[Pointing data for screenshots]
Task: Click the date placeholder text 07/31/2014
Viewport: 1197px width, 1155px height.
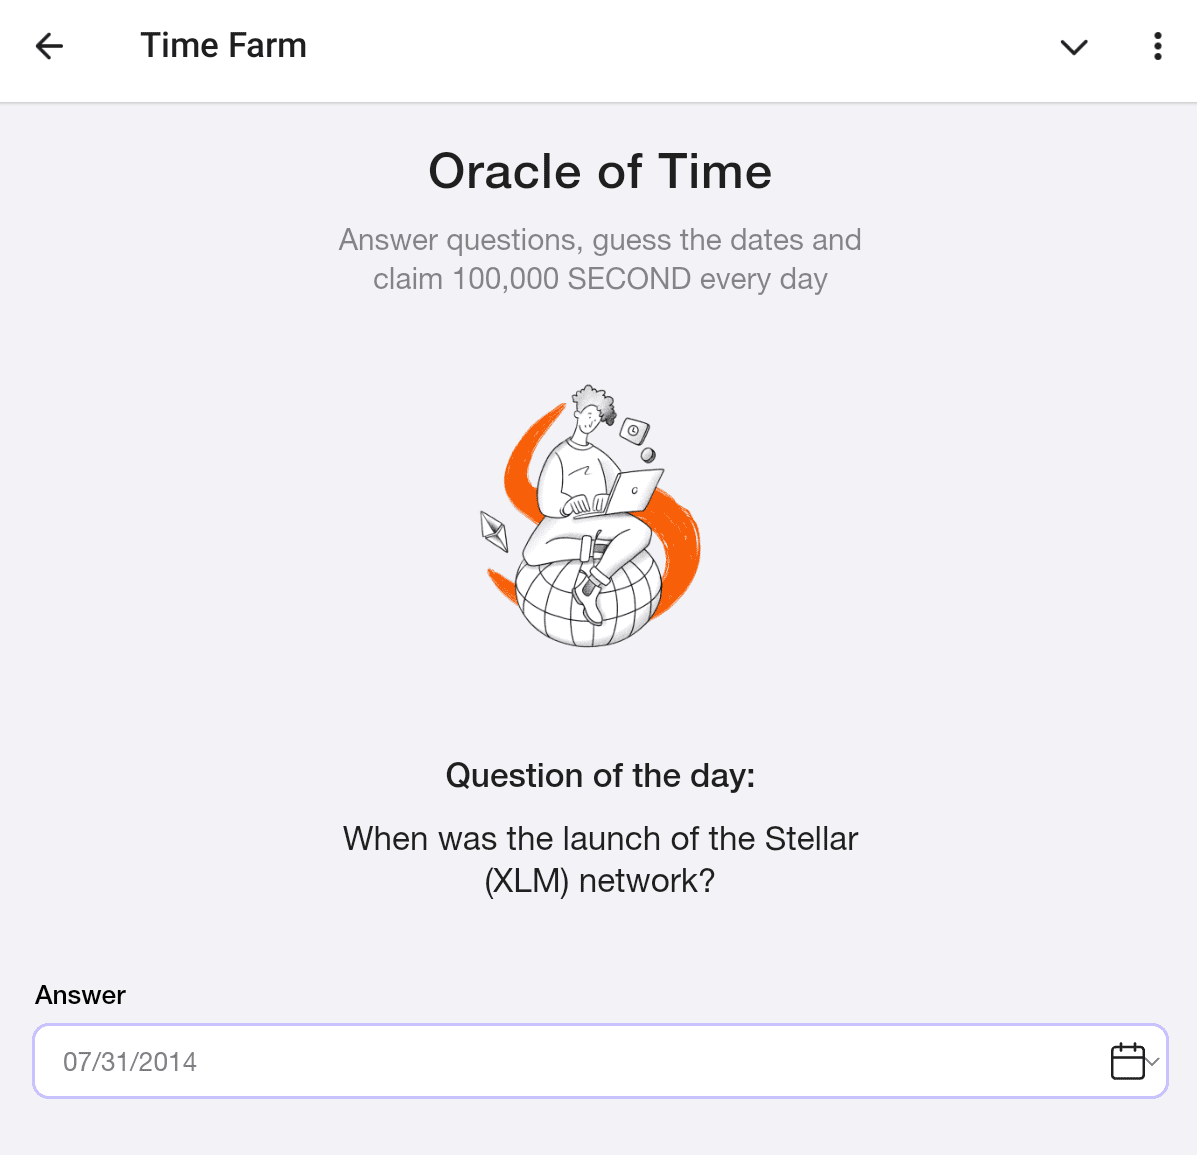Action: click(x=130, y=1061)
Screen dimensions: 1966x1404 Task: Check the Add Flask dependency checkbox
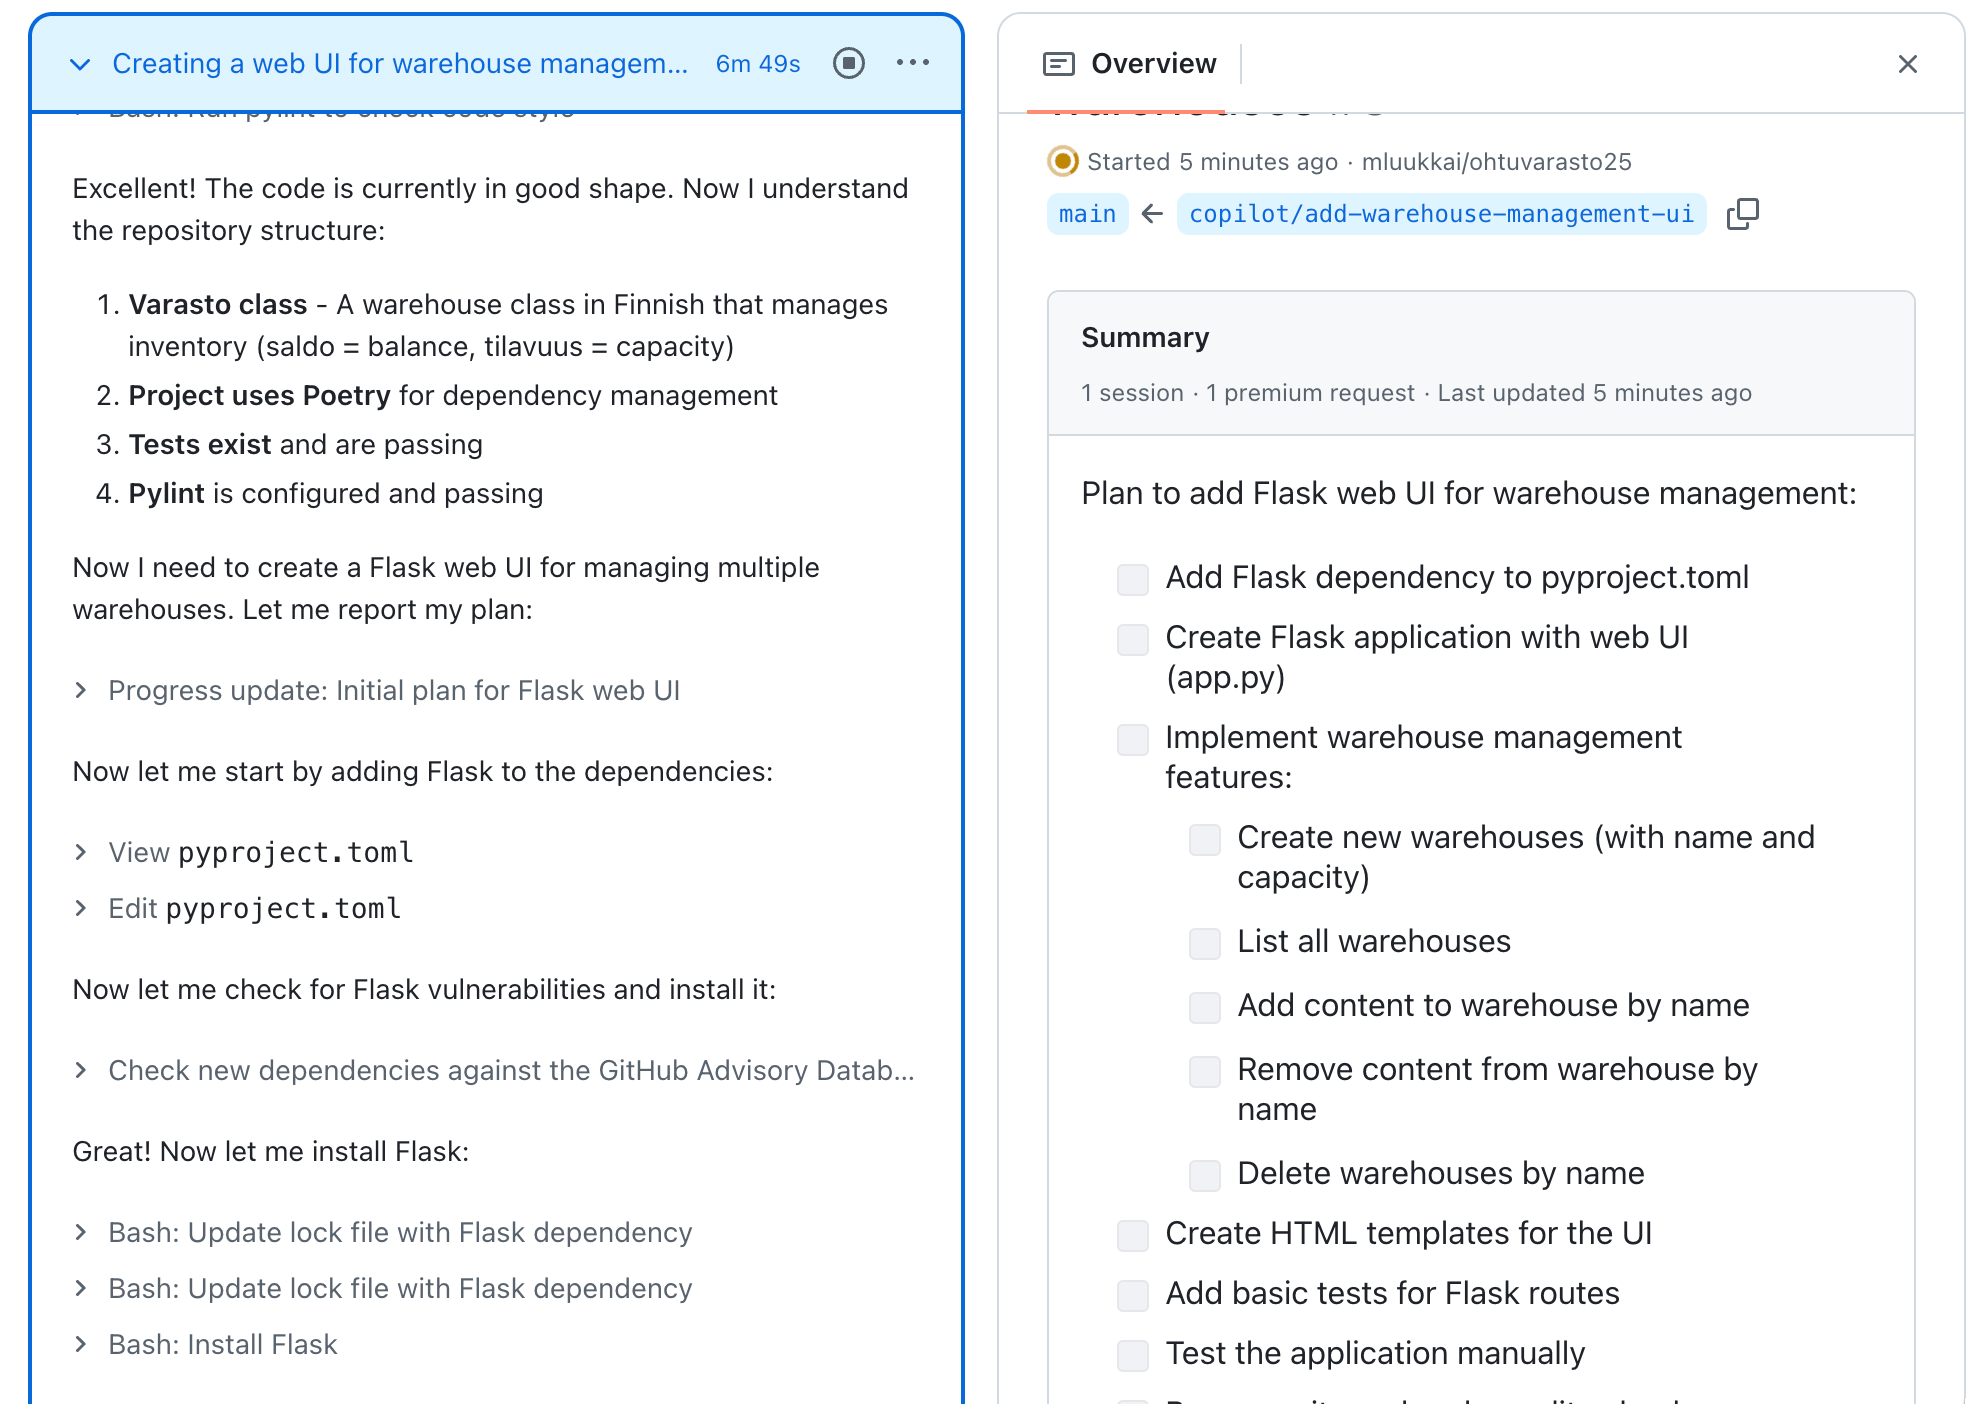pyautogui.click(x=1132, y=579)
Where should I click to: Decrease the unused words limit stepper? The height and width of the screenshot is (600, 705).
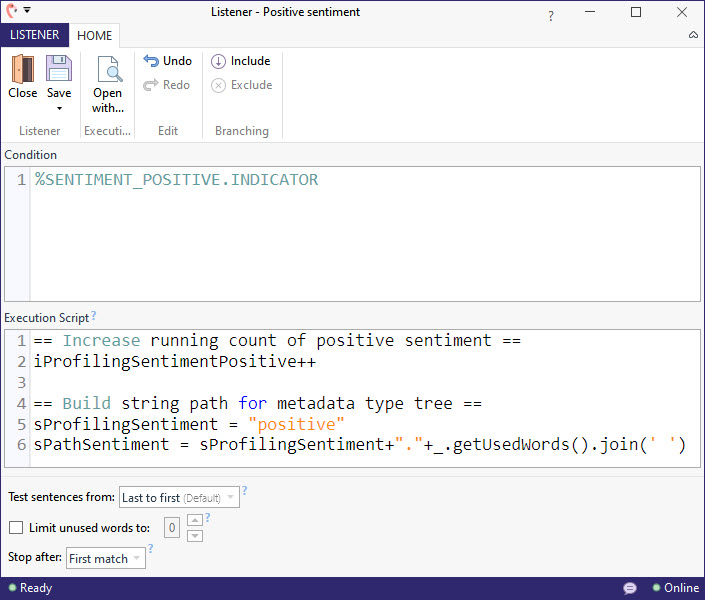click(195, 535)
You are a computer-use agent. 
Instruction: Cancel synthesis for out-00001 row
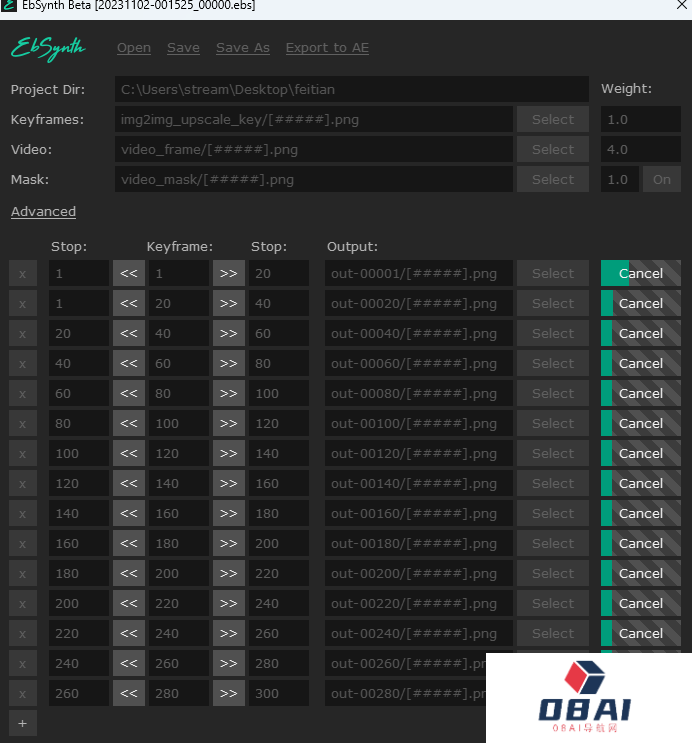pos(640,273)
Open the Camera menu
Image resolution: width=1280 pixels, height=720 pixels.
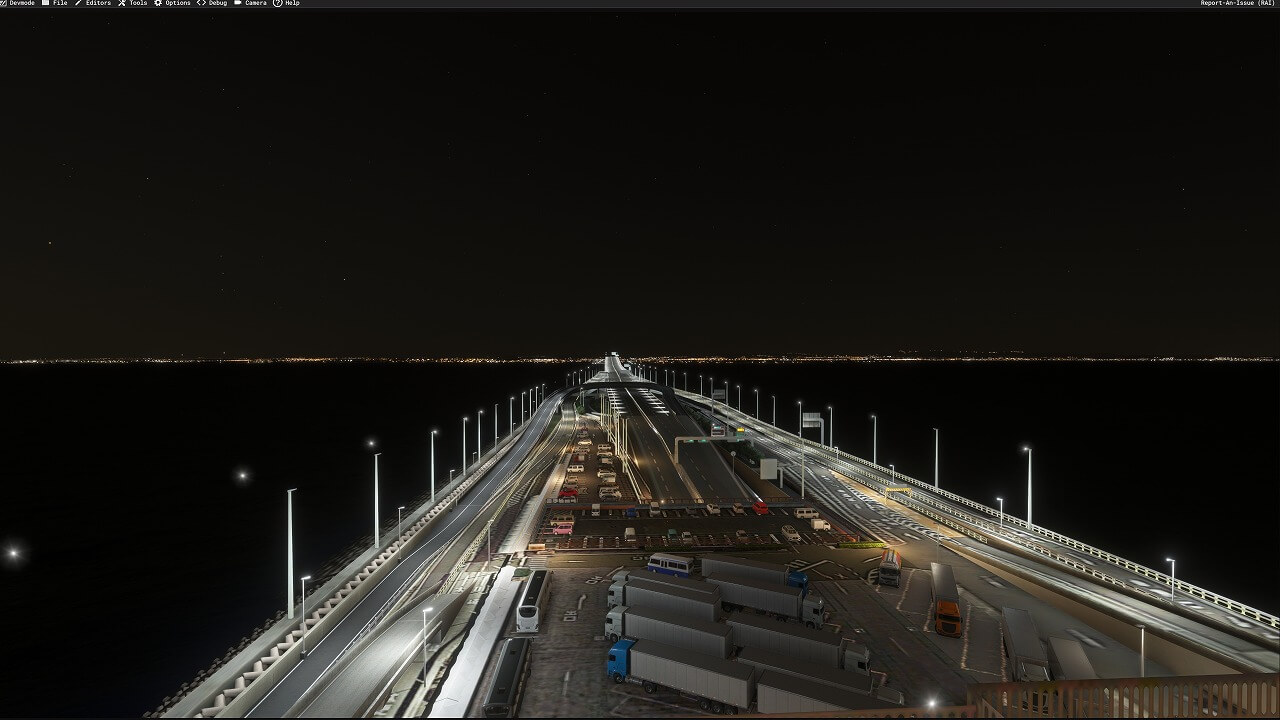click(x=256, y=3)
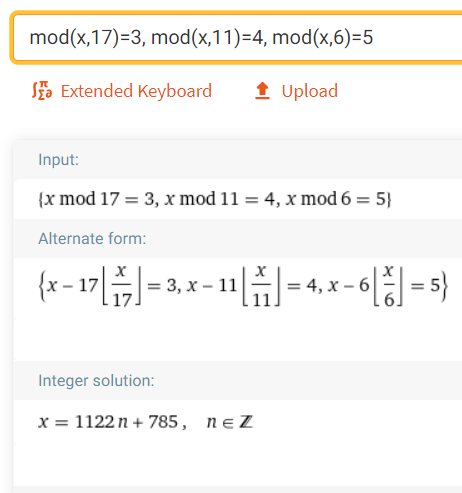Click x mod 17 = 3 in Input pod
Screen dimensions: 462x493
99,199
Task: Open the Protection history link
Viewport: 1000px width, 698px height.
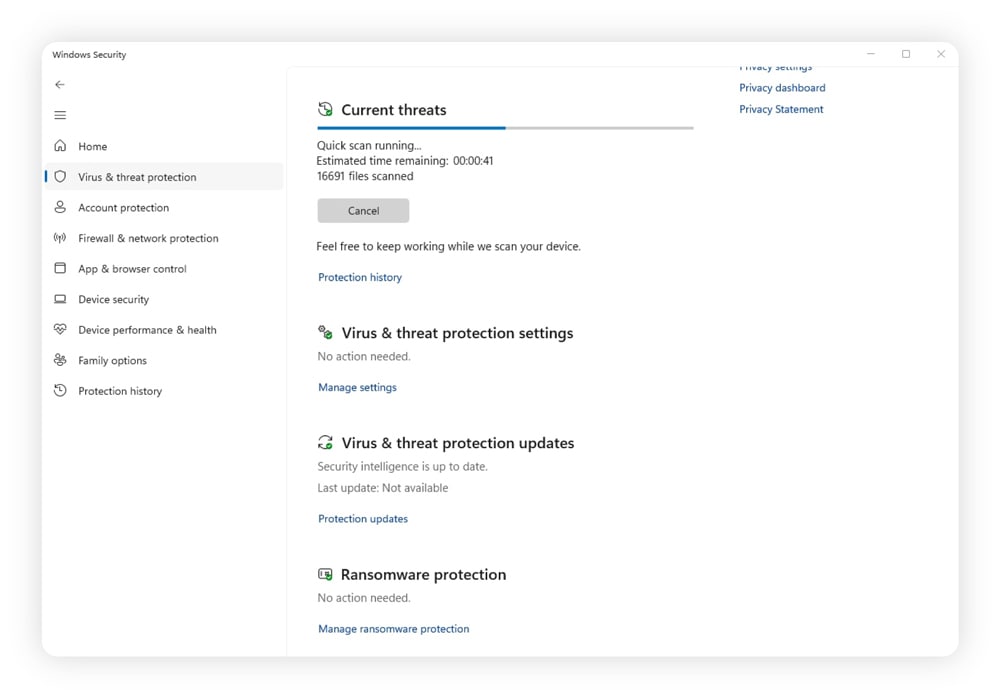Action: click(360, 277)
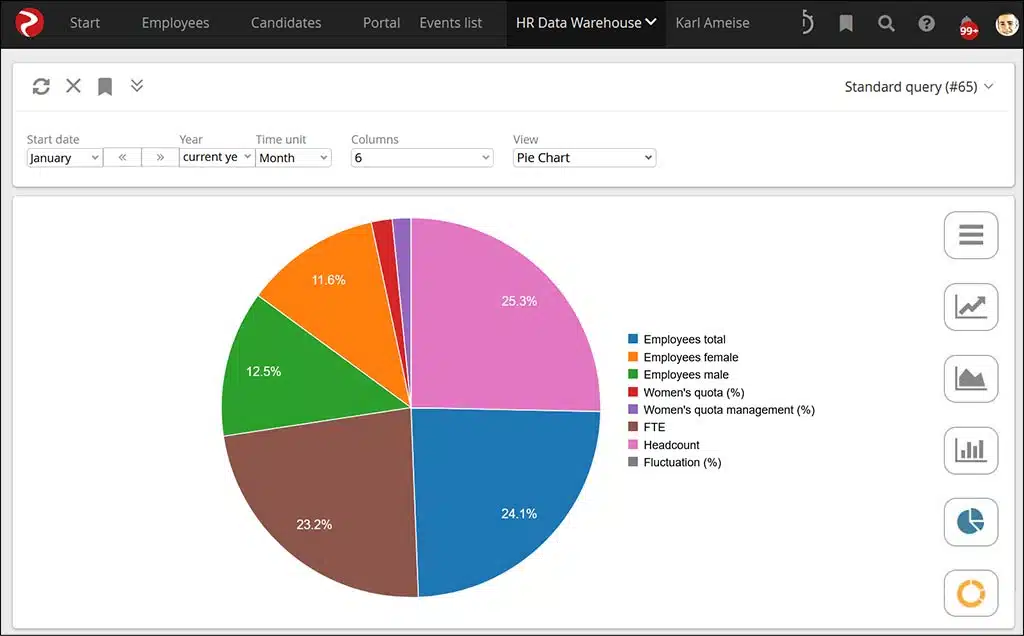The image size is (1024, 636).
Task: Open search from the top navigation bar
Action: 886,23
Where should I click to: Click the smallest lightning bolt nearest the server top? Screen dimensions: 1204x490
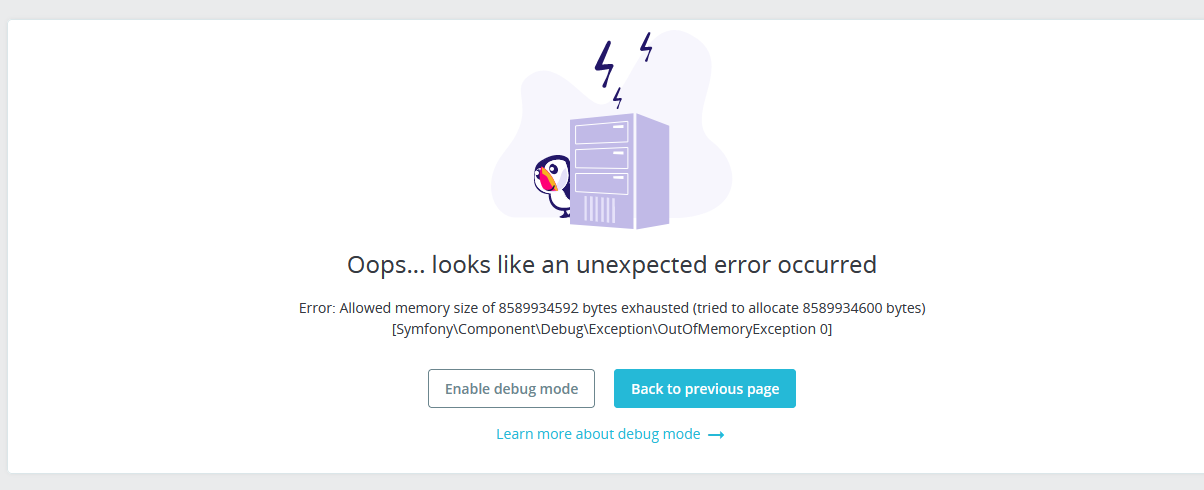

## WORK INSTRUCTIONS
Rewrite all of the material above, changing "Viewport" to "Window" wherever it occurs and keeping everything else the same. Omit the pictures from your version.

## FULL OUTPUT
Task: Click the date placeholder text 07/31/2014
Window: 1197px width, 1155px height.
Action: click(x=130, y=1061)
Screen dimensions: 1966x1404 Task: Check the Add Flask dependency checkbox
pyautogui.click(x=1132, y=579)
Where should I click to: Decrease the unused words limit stepper? The height and width of the screenshot is (600, 705).
click(195, 535)
You are a computer-use agent. 
Instruction: Cancel synthesis for out-00001 row
pos(640,273)
Open the Camera menu
Image resolution: width=1280 pixels, height=720 pixels.
click(x=256, y=3)
Click x mod 17 = 3 in Input pod
Screen dimensions: 462x493
99,199
Task: Open the Protection history link
Window: 1000px width, 698px height.
Action: click(360, 277)
The image size is (1024, 636).
Task: Open search from the top navigation bar
Action: 886,23
Where should I click to: Click the smallest lightning bolt nearest the server top? Screen dimensions: 1204x490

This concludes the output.